Income tax – Our income tax information comes from each state's tax agency. Income tax forms and instructions were also used. See more about how we calculated the income tax for our hypothetical retired couples below under "Ranking method."

Property tax – The median property tax rate is based on the median property taxes paid and the median home value in each state for 2019 (the most recent year available). The data comes from the U.S. Census Bureau.

Sales tax – State sales tax rates are from each state's tax agency. We also cite the Tax Foundation's figure for average combined sales tax, which is a population-weighted average of state and local sales taxes. In states that let local governments add sales taxes, this gives an estimate of what most people in a given state actually pay, as those rates can vary widely.

Ranking method:

The "tax-friendliness" of a state depends on the sum of income, sales and property tax paid by our two hypothetical retired couples.

To determine income taxes due, we prepared returns for both couples. The first couple had $15,000 of earned income (wages), $20,500 of Social Security benefits, $4,500 of 401(k) plan distributions, $4,000 of traditional IRA withdrawals, $3,000 of Roth IRA withdrawals, $200 of taxable interest, $1,000 of dividend income, and $1,800 of long-term capital gains for a total income of $50,000 for the year. They also had $10,000 of medical expenses, paid $2,500 in real estate taxes, paid $1,200 in mortgage interest, and donated $1,900 (cash and property) to charity.

The second couple had $37,500 of Social Security benefits, $26,100 of 401(k) plan distributions, $18,200 of private pension money, $4,000 of traditional IRA withdrawals, $2,000 of Roth IRA withdrawals, $2,000 of tax-exempt municipal bond interest (from the state of residence), $2,000 of taxable interest, $4,000 of dividend income, and $4,200 of long-term capital gains for a total income of $100,000 for the year.

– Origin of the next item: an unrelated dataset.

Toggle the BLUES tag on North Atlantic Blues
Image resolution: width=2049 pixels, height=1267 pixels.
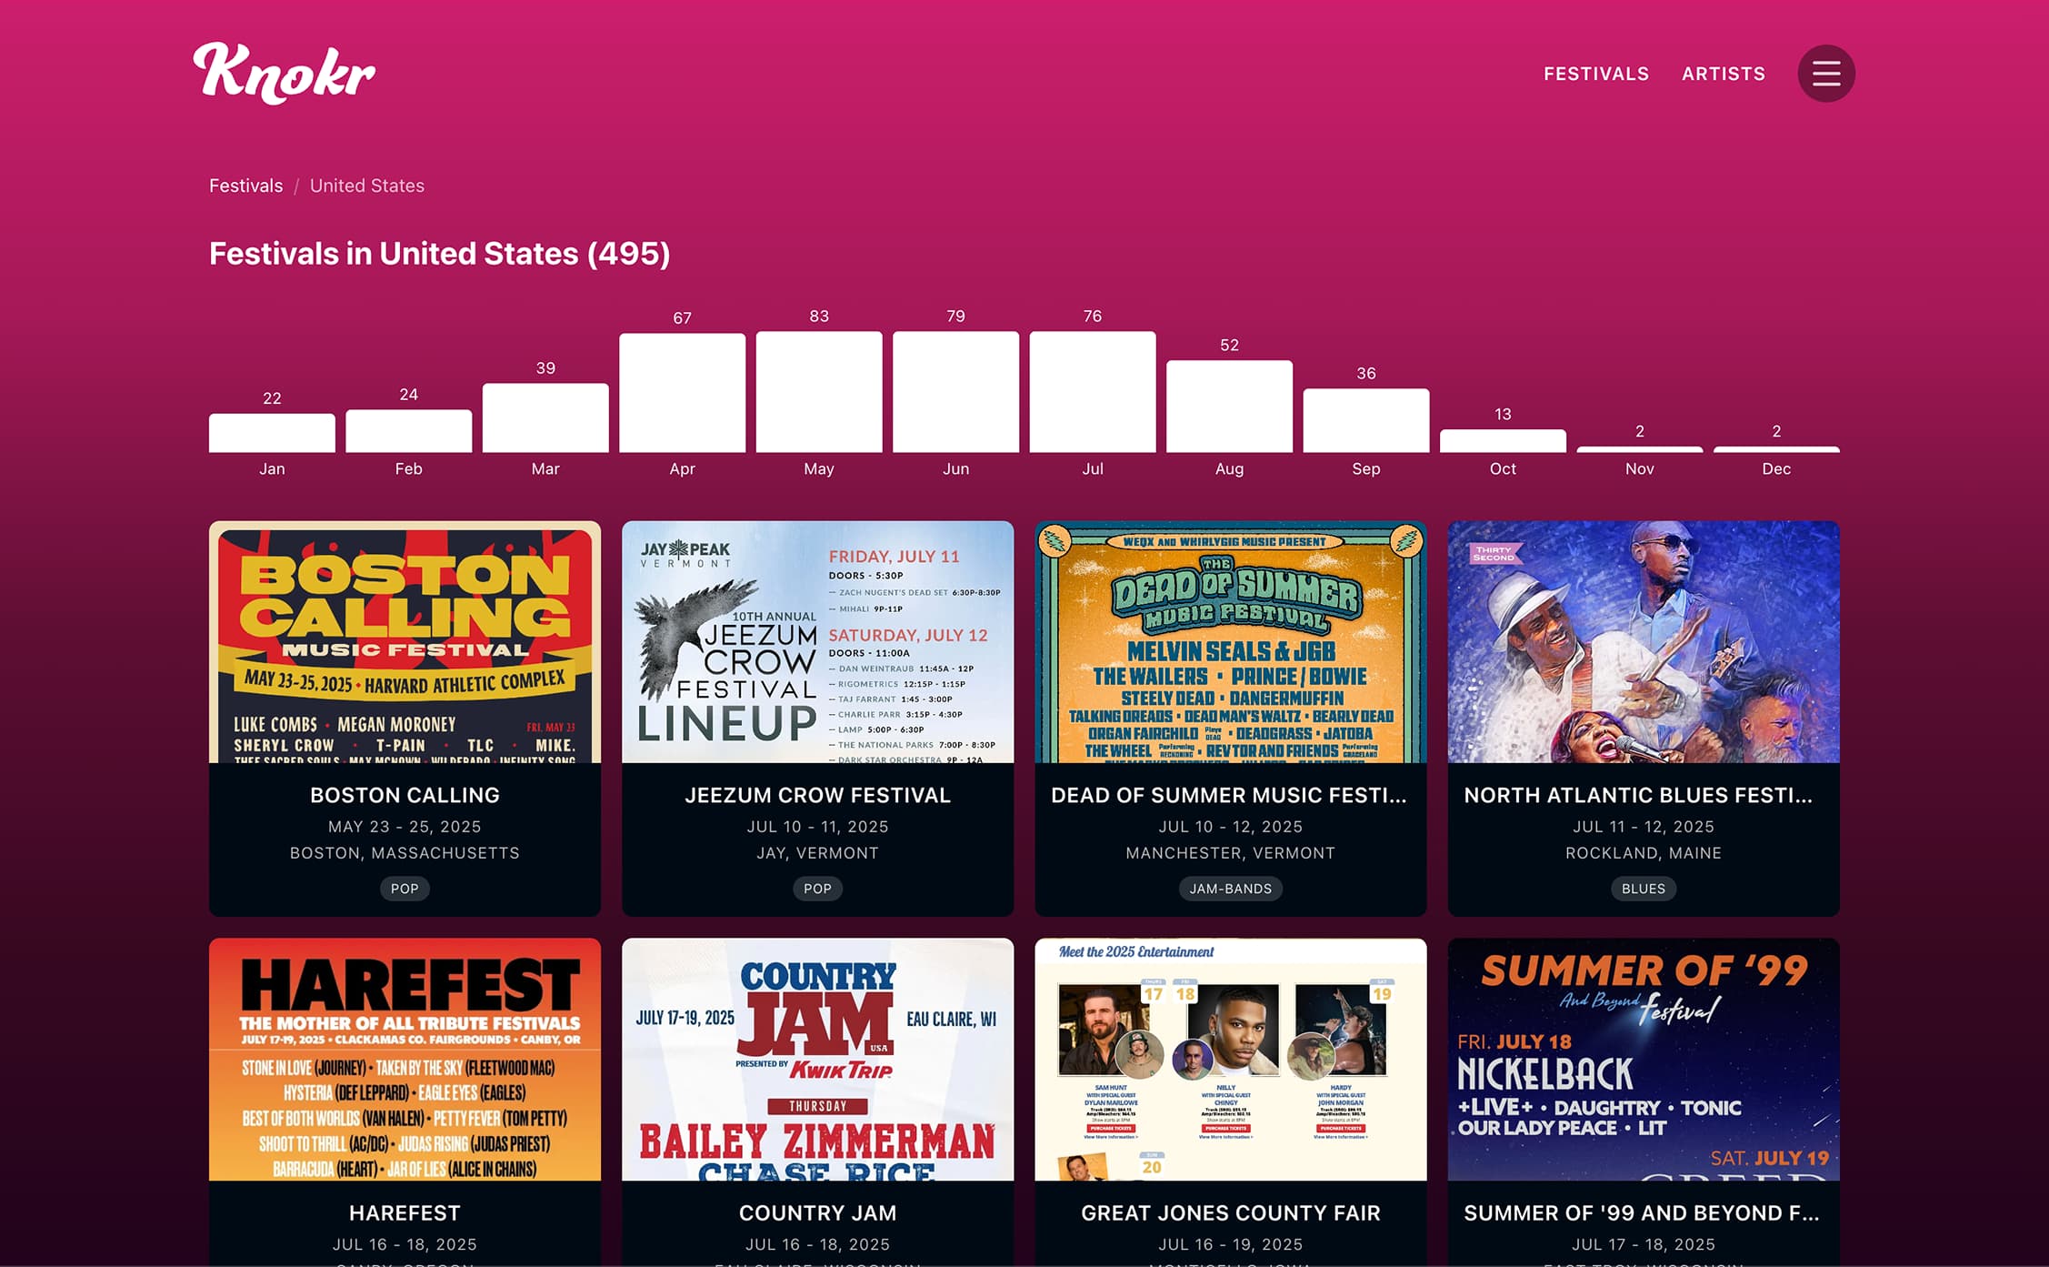tap(1643, 889)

They also had $10,000 of medical expenses, paid $3,200 in real estate taxes, paid $1,500 in mortgage interest, and donated $4,300 (cash and property) to charity.

Since some states have local income taxes, we domiciled both our couples in each state's capital, from Juneau to Cheyenne. We calculated their 2019 income tax returns using software from eFile.com.

How much they paid in sales taxes was calculated using the IRS' Sales Tax Calculator, which is localized to zip code. To determine those, we used Zillow to determine zip codes with housing inventory close to our sample assessed value.

How much each hypothetical family paid (and deducted on their income tax return, if allowed) in property taxes was calculated by assuming a residence with a $250,000 assessed value for the first couple and a $350,000 assessed value for the second couple. We then applied each state's median property tax rate to that appropriate amount.